Внутри внешнего: так души смотрят с высоты
И только в этом марте — впервые в жизни, во втором ее полустолетии — попала я по прикладной рабочей надобности внутрь Дома преподавателей на Ломоносовском, на Той Стороне Ломоносовского, на дальнем его берегу, — в дом, который все детство воображался мне далеким волшебным замком. Мне и по сию минуту странно и волшебно, что он настоящий и там тоже живут люди, вполне сопоставимые по настоящести со мною недостойной (ведь по идее-то так быть не должно, жить там должны, разумеется, духовные сущности, и находиться он должен, конечно, в другом измерении). Впервые в жизни увидела, как выглядит с высоты его десятого этажа (так души смотрят с высоты) пространство, которое я уже то самое второе полустолетие топчу пешком, терпеливо проецируя на него жизненные смыслы, — смиренная, хорошо обжитая горизонталь стремительно приросла, расширилась, перевесилась дерзкой, головокружительной, распахнутой вертикалью. И Боже мой, даже теперь, на шестом печальном десятке лет, это немедленно предстало мне как очередное доказательство таинственной неисчерпаемости изначально обитаемого мира.
Смешно сказать, стыдно признаться: Рим и Иерусалим, Афины и Стамбул не потрясали меня так, не трогали так сильно, так необычно и точно, как вид двора дома № 18 по Ломоносовскому из дома № 14 по тому же проспекту, двора, через который хожено столькими многократными, не имеющими никакого общекультурного значения путями. Потрясали, конечно, и трогали, но совсем иначе — и да, без такого уязвления в самое сердце. По той, на самом деле, самоочевидной причине, что Рим и Иерусалим, Афины и Стамбул — это обо всех, о человечестве вообще, а двор дома № 18 сверху — это только обо мне, о моей единственной жизни и о других единственных жизнях, сплетенных с моею одной из важнейших, из не вполне вербализуемых тайн: тайной пространственно-биографической общности.
Сильнее этого разве что виды двора Красных домов из не виданных прежде точек. Но то вообще сплошная магия, имеющая дело с корнями бытия, о которой правильнее всего, точнее всего — молчать.
В силу того простого, случайного и непреодолимого обстоятельства, что в этих пространствах начиналась моя жизнь — а начиналась она долго-долго, так долго, что и теперь еще не может привыкнуть к тому, что не начинается, не умеет в это поверить, — здесь все пропитано будущим, переполнено им. Были огромные, необозримые запасы его здесь в шестидесятых (я их еще помню!), в семидесятых, в восьмидесятых, даже в девяностых, даже в двухтысячных. Было бы неприлично признаться в том, что им же было полно все здесь даже в две тысячи десятых, но ведь правда же было. Эти пространства так долго, подробно и внимательно обещали будущее, так долго означали его, что стали просто тождественны ему, стали воплощенной перспективой, осязаемым, твердым, надежным обещанием. Прошлого, которое они в себе накопили за все эти десятилетия, просто не получается вспомнить без огромных запасов будущего в нем. Эти улицы, дома и дворы и сию минуту полны свежим, крепким будущим, как воздухом. Пока я здесь, все оно — во всей его неисчерпаемости — со мной. Все — здесь и сейчас.

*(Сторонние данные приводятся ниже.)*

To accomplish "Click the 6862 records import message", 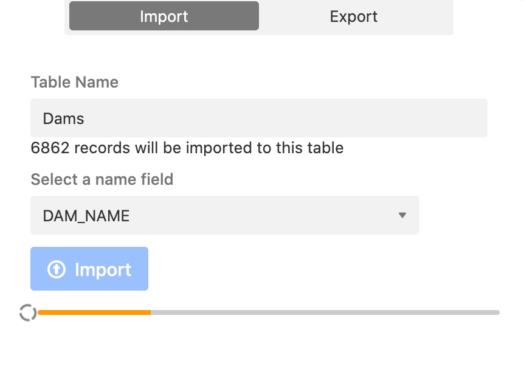I will tap(187, 148).
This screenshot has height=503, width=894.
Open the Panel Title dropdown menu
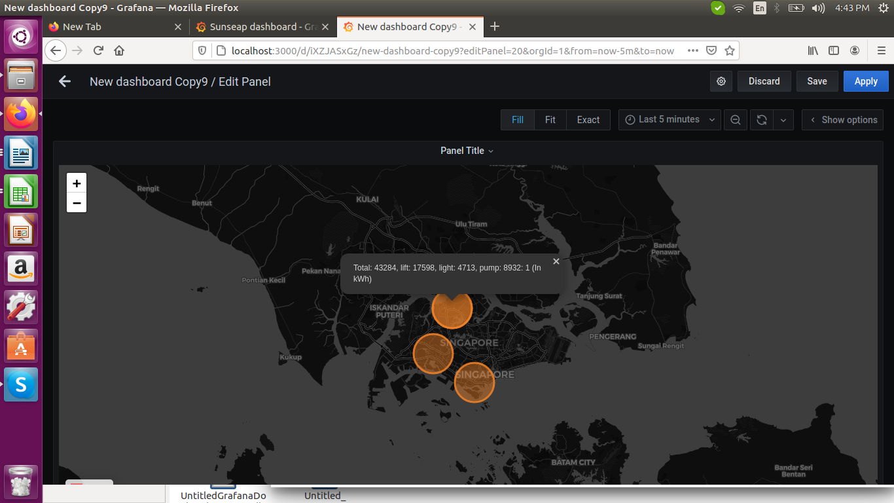(466, 150)

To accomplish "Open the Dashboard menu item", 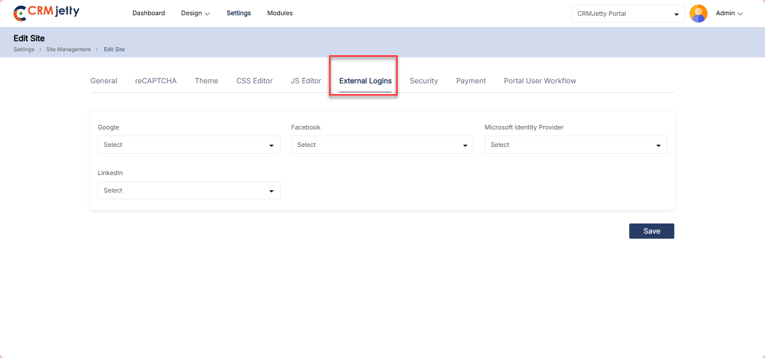I will point(149,13).
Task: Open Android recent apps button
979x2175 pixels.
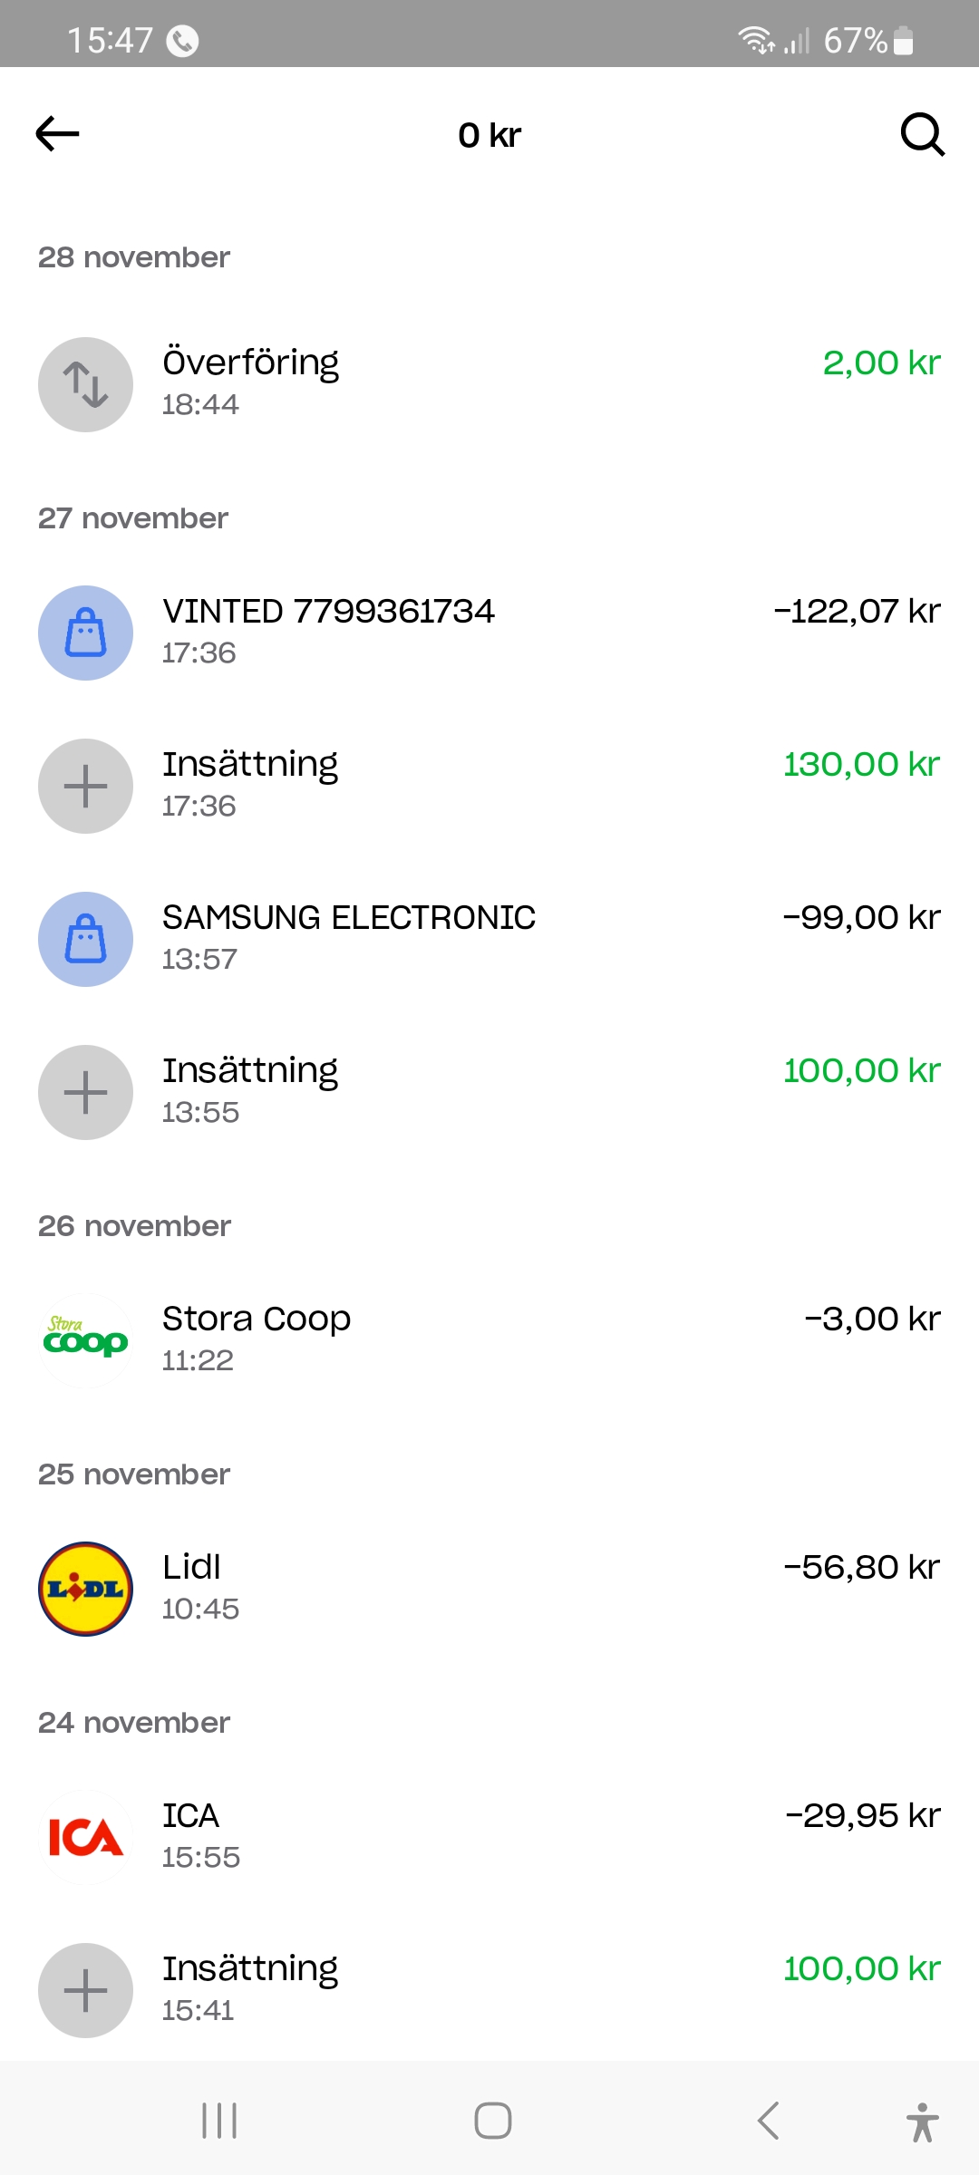Action: (219, 2121)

Кажется, останься я без этих пространств — осталась бы без пластического чувства будущего, без убедительного, мускульного переживания самой его возможности.

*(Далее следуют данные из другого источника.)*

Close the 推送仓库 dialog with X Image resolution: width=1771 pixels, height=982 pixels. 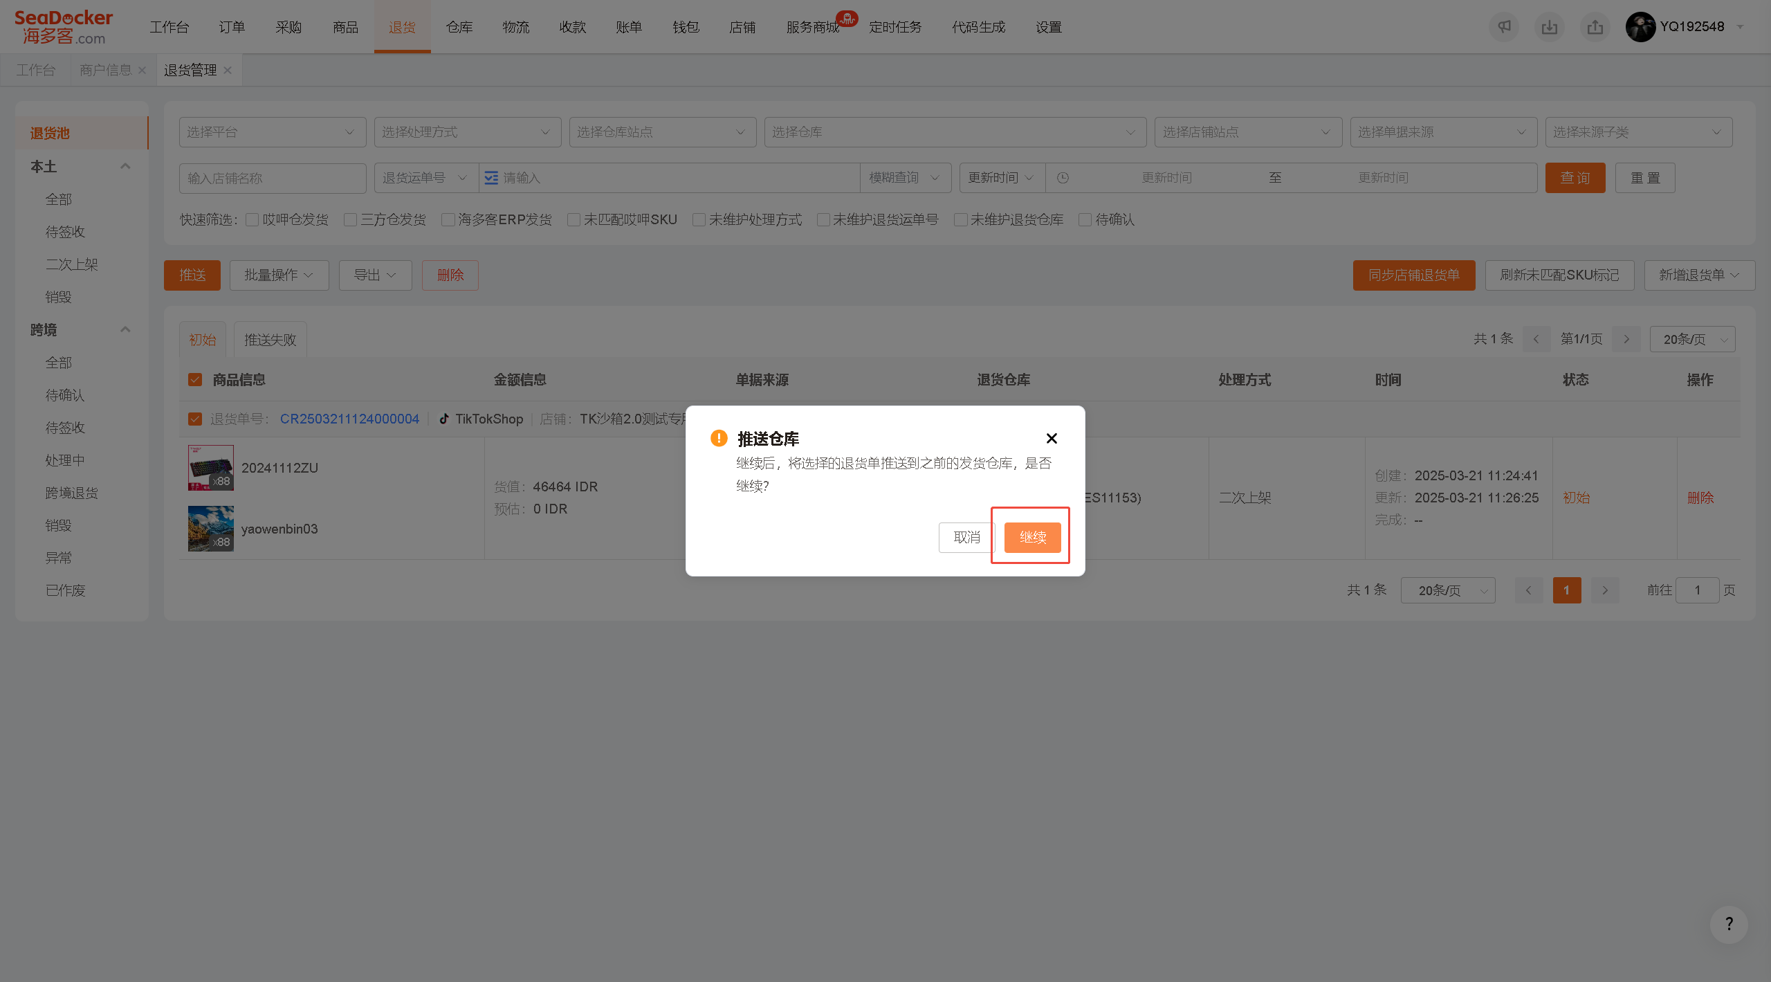[1052, 439]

И гораздо больше всех странствий по всем мыслимым странам света дает мне, как ни дико звучит, путь к дому через дворы от метро «Университет» — с терпеливыми его ежедневными повторениями. Это одна из самых насыщенных, самых всеговорящих дорог на свете — да, собственно, самая.
Другие города и земли острее всего как феномен воображения. Впрочем, как такой феномен вообще все острее всего.
И только дорога к дому от метро «Университет» — реальность.